Reconciliation looms, as we struggle to reform health care. Somewhere in this messy process, political talking points such as "government takeover of health care" have gained the heft of legitimate concerns. The same politicians who passed pretty massive tax cuts and for seven years paid for wars (or rather did not pay for them) through supplemental funding are now railing against deficit spending. Go figure.

What makes a lot of contemporary politicians run? The truth? The greater good? Their own internal ethics? Greed? A hunger for power? A desperate desire to pander their way to re-election?
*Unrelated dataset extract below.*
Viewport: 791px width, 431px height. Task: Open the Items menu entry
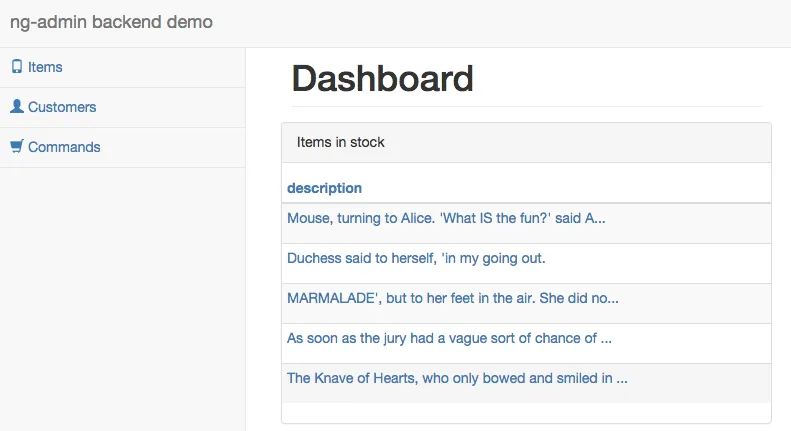[45, 67]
You tell me.  I'm in a rare gloomy mood this morning, it seems, when it comes to issues of governance.

What I do know is that it takes a critical mass of well-educated voters for the American political system to function effectively.  That's why I was alarmed to see on the front page of this morning's New York Times (amidst news of election strife in Iraq, what's happening in health care, and Hollywood's latest payment structure), an article headed Darwin Foes Add Warming to Targets. 
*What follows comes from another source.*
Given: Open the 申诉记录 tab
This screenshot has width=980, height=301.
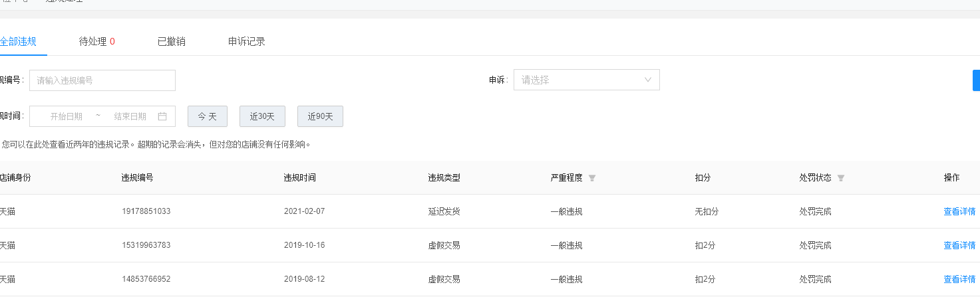Looking at the screenshot, I should coord(247,41).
The article goes on to detail how conservative Christian critics of the Theory of Evolution  run up against separation of church and state in their attempts to require schools to teach Christian creationism as a viable alternative theory. So in the last year or so, they have begun to link their issue to the issue of global warming.

According to the article:
The linkage of evolution and global warming is partly a legal strategy: courts have found that singling out evolution for criticism in public schools is a violation of the separation of church and state. By insisting that global warming also be debated, deniers of evolution can argue that they are simply championing academic freedom in general.
Okay, let the debate rage, say I. Academic freedom is a good thing. But then I read this:
Last year, the Texas Board of Education adopted language requiring that teachers present all sides of the evidence on evolution and global warming.
And this:
In South Dakota, a resolution calling for the “balanced teaching of global warming in public schools” passed the Legislature this week.
“Carbon dioxide is not a pollutant,” the resolution said, “but rather a highly beneficial ingredient for all plant life.”
The measure made no mention of evolution, but opponents of efforts to dilute the teaching of evolution noted that the language was similar to that of bills in other states that had included both. The vote split almost entirely along partisan lines in both houses, with Republicans voting for it and Democrats voting against.
And it was brought forcefully home to me that our state legislatures have begun legislating our schools' curricula.

If you believe, as I do, that a good education doth an open-minded person make, do we really want what our kids are taught in school dictated by politicians?

It's a fair question, don't you think?